Theme
Cost & Usage
The Cost & Usage report provides visibility into the resources consumed by Agent Assist. Use it to understand spending patterns, attribute costs to individual agents and features, and forecast future usage.
KPI Cards
The top-level summary cards show period totals:
| Metric | Description |
|---|---|
| Search Queries | Total number of knowledge search queries triggered |
| LLM Tokens | Total input + output tokens consumed. The card shows the input/output breakdown (e.g., "45.0K in / 4.4K out"). If prompt caching is enabled, cached tokens are shown separately with a savings indicator (e.g., "21.4K cached (90% savings)"). |
| STT Minutes | Total minutes of audio processed by the speech-to-text provider. Voice calls only — zero for chat-only deployments. |
| Real-time Events | Total messages published for real-time event delivery |
Estimated Total Cost
A banner card shows the total estimated cost across all services (LLM, STT, events) for the selected period.
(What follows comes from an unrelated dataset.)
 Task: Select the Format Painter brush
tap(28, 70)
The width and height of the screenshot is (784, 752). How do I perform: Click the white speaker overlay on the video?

If a budget threshold is configured, it displays alongside with a visual indicator when spending exceeds the limit.
Token Usage by Feature
A stacked bar chart breaks down token consumption by feature and direction (input vs output):
| Feature | Description |
|---|---|
| Classifier | Tokens used by the LLM classifier to evaluate each utterance |
| Answer Generation | Tokens used for knowledge search context assembly and answer streaming |
| Summary | Tokens used for conversation summarization |
| Analysis | Tokens used for conversation quality analysis |
| Coaching | Tokens used for coaching tip generation (only when coaching is enabled) |
Cost Breakdown
A cost breakdown by service category shows dollar amounts and percentages:
| Category | Description |
|---|---|
| LLM | Cost of all LLM token consumption |
| STT | Cost of speech-to-text processing minutes |
| RAG | Estimated cost of knowledge search queries |
Token Efficiency
Compares accepted vs rejected suggestions to identify wasted tokens:
| Metric | Description |
|---|---|
| Accepted count + avg latency | Suggestions the agent found helpful |
| Rejected count + avg latency | Suggestions the agent rejected — high-latency rejected suggestions represent wasted tokens |
Burn Rate Projection
Based on current usage patterns, projects daily average and monthly estimated cost. Highlights red if the projected monthly cost exceeds the configured budget threshold.
Daily Usage Trend
A daily bar chart shows knowledge search query volume over the selected period. Hover over a bar to see the exact date and count. Use this to spot usage spikes tied to specific events or campaigns.
Per-Agent Usage
A table showing resource consumption by individual agent:
| Column | Description |
|---|---|
| Agent | Agent display name |
| Search Queries | Number of knowledge search queries triggered |
| LLM Tokens | Total tokens consumed |
| STT Minutes | Audio processing minutes (voice only) |
| Est. Cost | Calculated cost based on usage and pricing |
Filters
| Filter | Description |
|---|---|
| Queue | Filter all metrics to a specific CCaaS queue |
| Date range | Custom start and end date pickers |
Budget Alert Threshold
Set a monthly spending cap. When estimated cost exceeds this amount, the system alerts you. Configure the threshold directly on this page or in Tenant Configuration.
WARNING
Cost data reflects estimates based on token counts and configured pricing. Refer to your LLM provider invoices for actual billed amounts.